Automated email response templates are pre-written replies that your email tool sends on its own the moment a customer gets in touch. A good auto-reply keeps every customer informed, sets a clear expectation, and frees your support team to focus on the messages that genuinely need a person.

This guide explains how auto-replies work, the thinking behind a strong automated reply, and 14 ready-to-use templates you can copy today. It also covers how to set up an auto-reply in your email client, and how to write templates of your own once the examples run out.
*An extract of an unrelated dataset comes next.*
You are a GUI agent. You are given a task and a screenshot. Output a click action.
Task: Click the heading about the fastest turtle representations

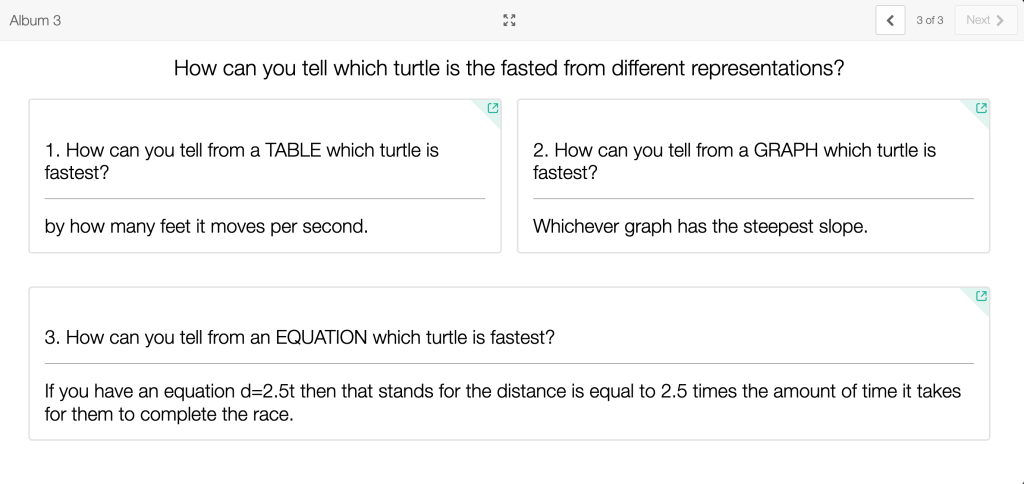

Whether you run a support desk, a sales pipeline, or a one-person business, the same idea holds: a fast, professional auto-reply beats silence every time. Customers remember how quickly you answered, and an instant acknowledgment is the easiest fast answer any business can give.

What are automated email response templates?
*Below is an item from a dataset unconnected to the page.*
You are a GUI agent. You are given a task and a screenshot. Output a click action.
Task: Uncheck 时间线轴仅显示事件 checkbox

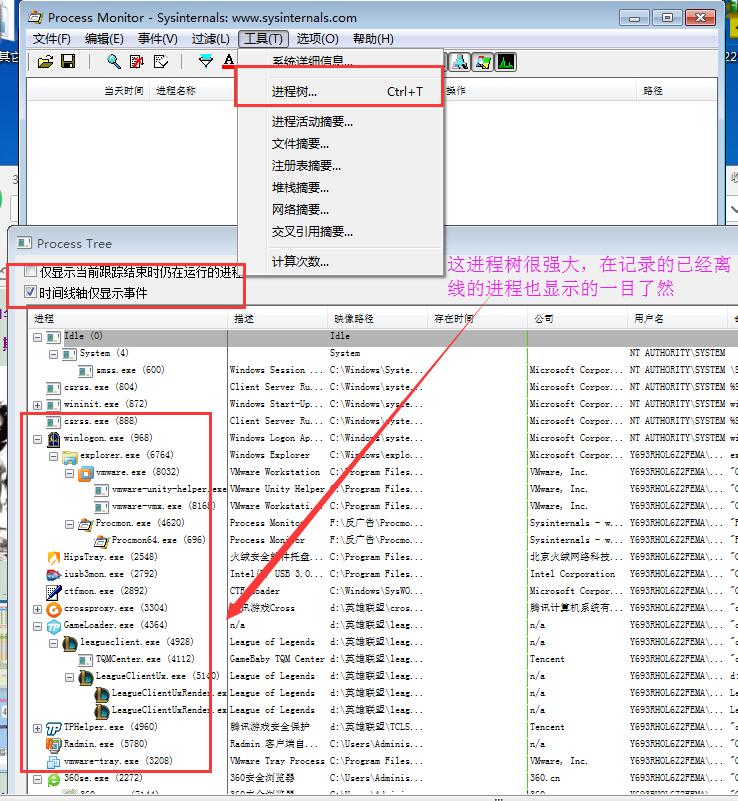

An automated email response template is a pre-written message that an email tool sends automatically when a specific event happens. That event might be a new inquiry, an order, a support request, or simply a message arriving outside your business hours.

The template holds the wording; the autoresponder handles the timing. Together they make sure everyone gets an immediate, consistent auto-reply without anyone on your team lifting a finger.

These templates are not a replacement for real support. They are the first point of contact, the one that confirms you received the email and tells the customer exactly what happens next.

Think of an auto-reply as the front door to your inbox. A clear, friendly message sets the tone for everything that follows, while a missing or robotic one leaves customers wondering whether anyone is there at all.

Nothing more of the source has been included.